I completely disagree with the Sway author’s approach to go batteries excluded for the project. It means that next to nothing works out of the box, and that you either have to put in hours of work to fix undocumented things, or rely on a distro to package everything exactly right. And there really aren’t any distros packaging Sway right now.
Sway would benefit from integrating more of these things out of the box and it should rely much less on end-user configuration and other software to accomplish basic desktop behavior.
One excellent example is that you need a separate Lock Screen app like swaylock to lock your computer. And since you’re in charge of configuring all its settings, it’s difficult to know if you’ve done something insecure.
Otherwise, I really enjoyed using it.
If sway adopts opinionated defaults it will mess with people who don't care for those defaults. Perhaps there is a way to do it such that opinionated defaults immediately turn off in the presence of configuration but as far as I can see there is no interest in this.
If you really want to run some shell scripts before sway then you have to create a new desktop file under `/usr/share/wayland-sessions/` that calls your script that setups environment and does `exec sway`[5]
[1]: https://man.archlinux.org/man/environment.d.5
[2]: https://github.com/artizirk/dotfiles/tree/master/.config/env...
[3]: https://wiki.gnome.org/Initiatives/Wayland/SessionStart
[4]: https://github.com/archlinux/svntogit-community/blob/package...
[5]: https://github.com/swaywm/sway/issues/100
If you are doing something magical like auto starting sway or something, then you need to make sure that a .profile is loaded by whatever is starting sway if it doesn't inherit a .profile.
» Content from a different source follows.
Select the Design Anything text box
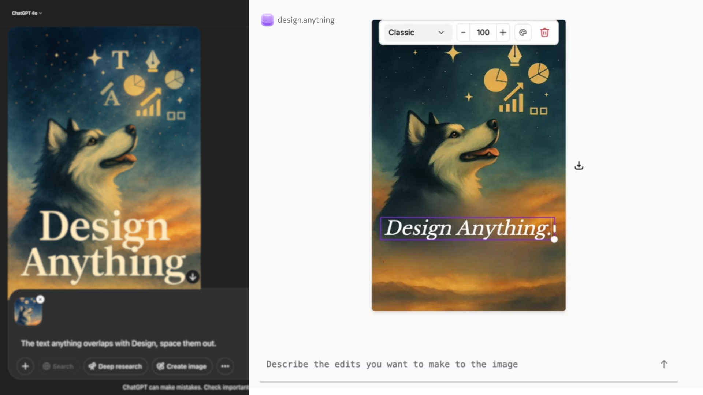The height and width of the screenshot is (395, 703). click(x=467, y=229)
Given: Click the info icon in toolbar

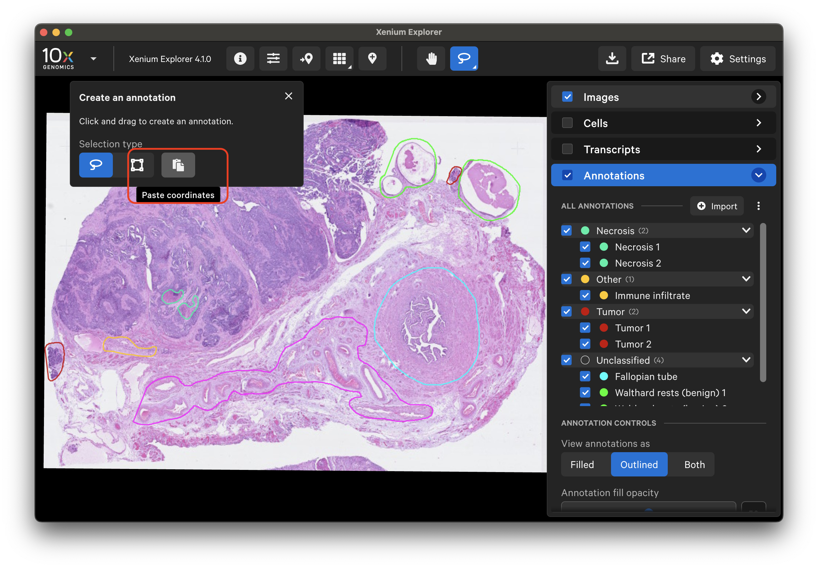Looking at the screenshot, I should [x=240, y=58].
This probably won't help you, since you say the compositor isn't using the user-level systemd instance to start apps, but in case it helps someone else: I recently faced a similar problem at work (I needed to set the DOCKER environment variable so that unit tests running directly from the IDE could find the podman socket from the user-level podman.socket systemd unit), and solved it by creating a file under ~/.config/environment.d (https://www.freedesktop.org/software/systemd/man/environment...).
See also: https://invent.kde.org/plasma/plasma-workspace/-/wikis/Plasm...
Over the last decade and a half I've written dozens of small tools, applets, etc to hone my desktop environment I use. Half of those have required patching, some don't work at all (like a nifty oneliner I used to kill of hung ssh connections by targeting the ssh process name, that no longer includes the ip or domain).
I will use X11 until I can't - simply because I do not want to rewrite my tooling.
I'm going to stay on X11 as long as there are options. Thankfully, there are still plenty of options, FOSS seems good at that long tail. Just like MATE still offers me a nice simple desktop that doesn't even force compositing for the particularly wimpy laptop.
My own experience was different. I came back to Linux as a daily driver after years away. I bought a machine expressly to be a good Linux workstation and set it up from scratch. So for me the new stuff (Wayland (via Sway), Pipewire, etc..) has simply been excellent. I just didn't have the legacy issues to deal with that other people have.
Then again, recent MacOS versions have also dropped it, and I couldn't stand fuzzy fonts either (and so much for their screens being "retina" screens).
At least this is coming to Wayland :)
My search at the time (a few months ago) suggested that subpixel rendering didn't work (changing settings from gnome-tweaks didn't do anything either).